▶ What the exercise asks:
Only the lines from the one containing "How do I perform: Expand" to the end of the data below belong in the answer, each repeated exactly; no pictures.

*** Opening Record extracts ***

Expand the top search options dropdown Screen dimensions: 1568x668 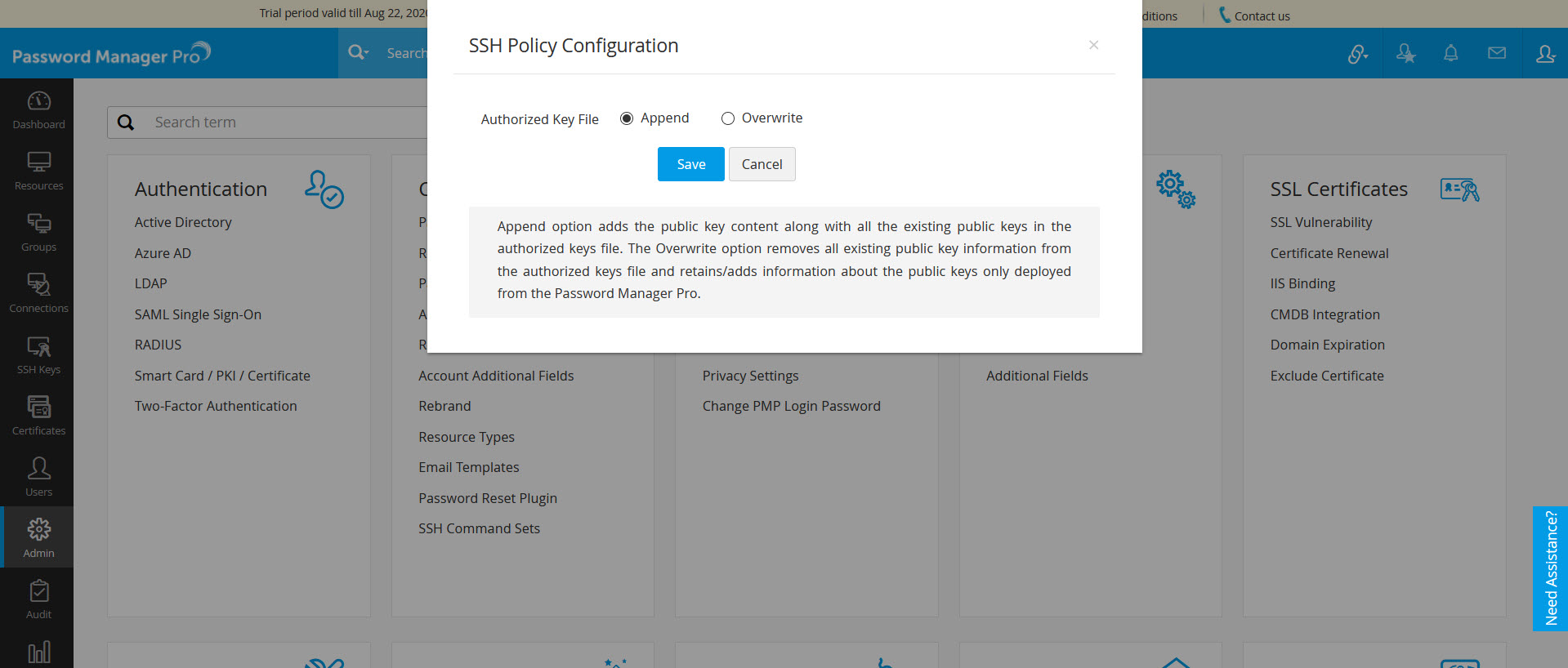pos(359,53)
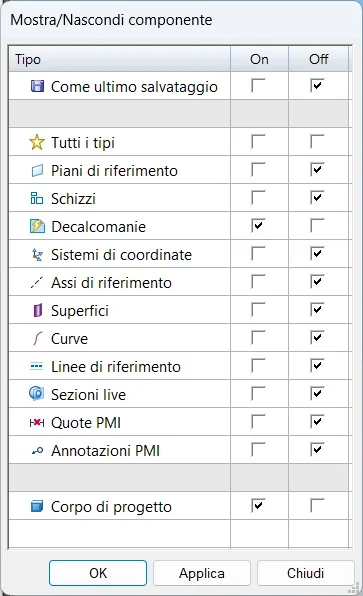Click the star icon for Tutti i tipi
Viewport: 363px width, 596px height.
click(37, 143)
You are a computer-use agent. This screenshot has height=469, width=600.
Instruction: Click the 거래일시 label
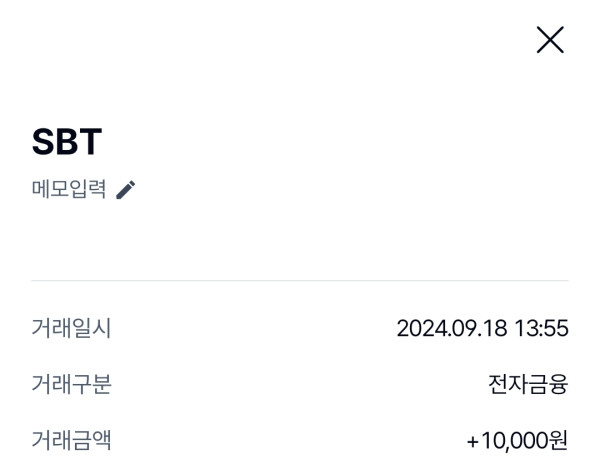71,328
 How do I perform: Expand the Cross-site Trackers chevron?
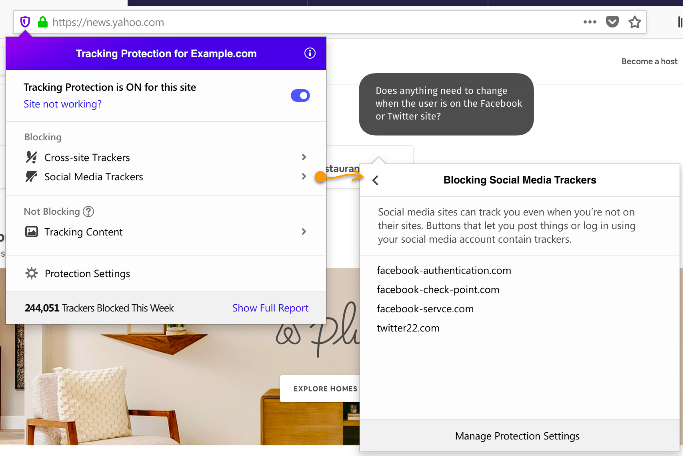(x=303, y=158)
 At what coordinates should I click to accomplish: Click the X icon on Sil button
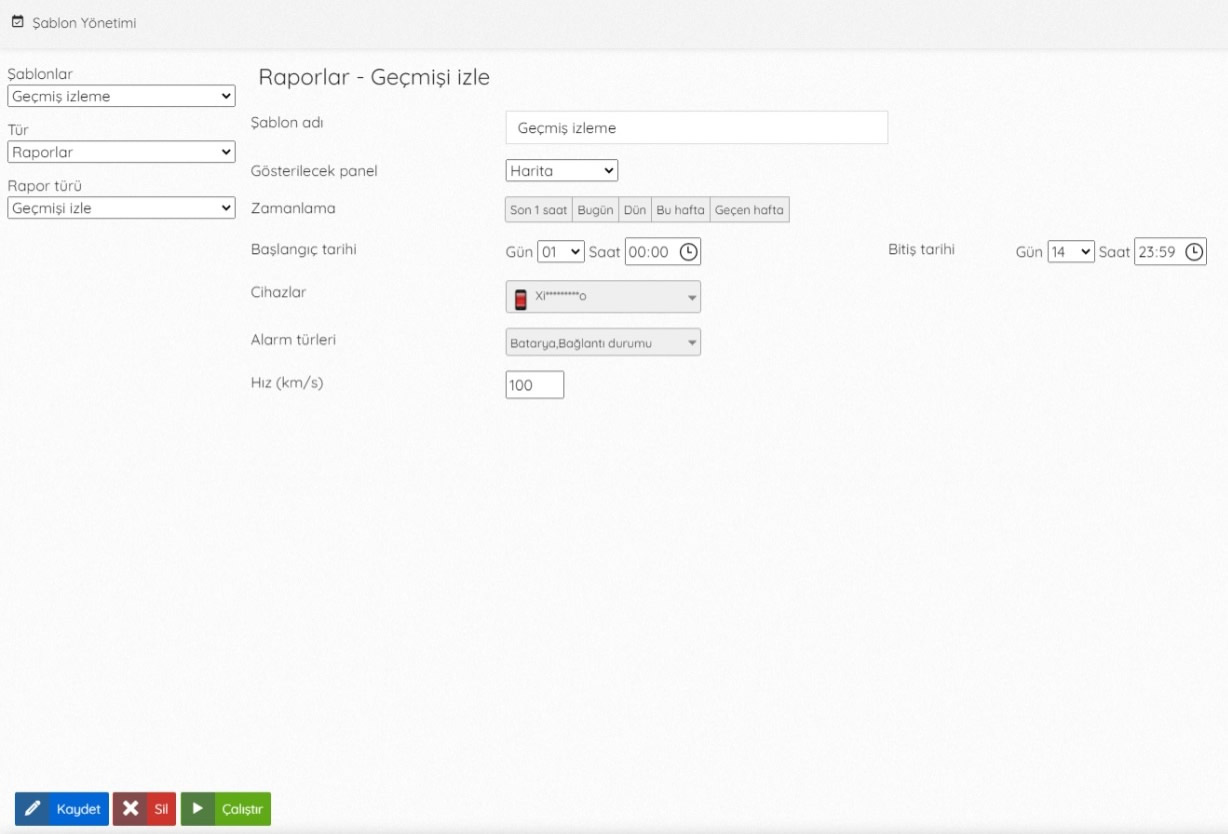point(130,809)
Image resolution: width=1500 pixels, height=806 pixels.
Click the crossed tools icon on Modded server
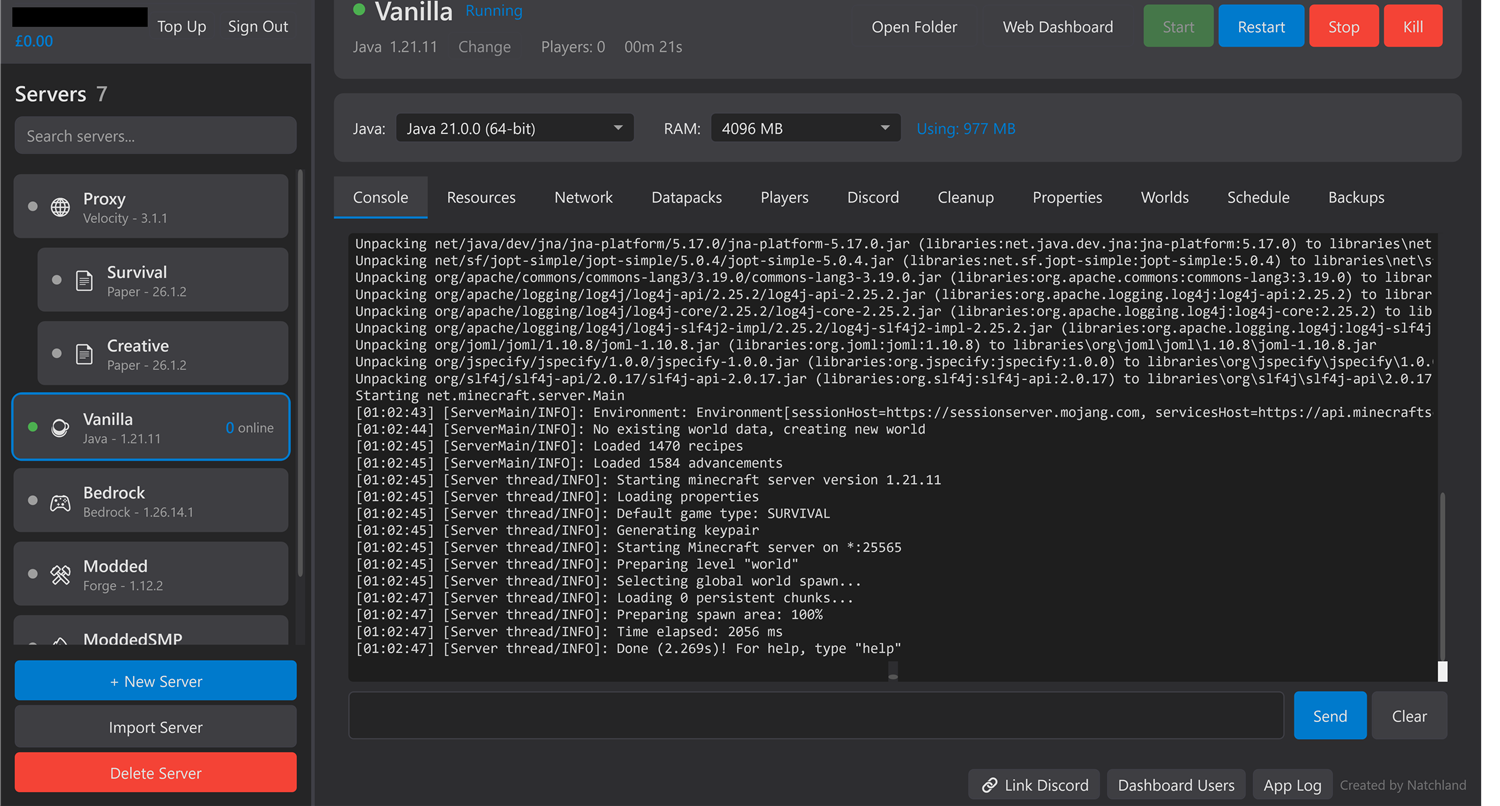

*** Closing Record extracts ***

▶ Output for this exercise:
 How do I perform: Expand the Cross-site Trackers chevron?
(x=303, y=158)
 At what coordinates should I click to accomplish: Click the X icon on Sil button
point(130,809)
Image resolution: width=1500 pixels, height=806 pixels.
Click the crossed tools icon on Modded server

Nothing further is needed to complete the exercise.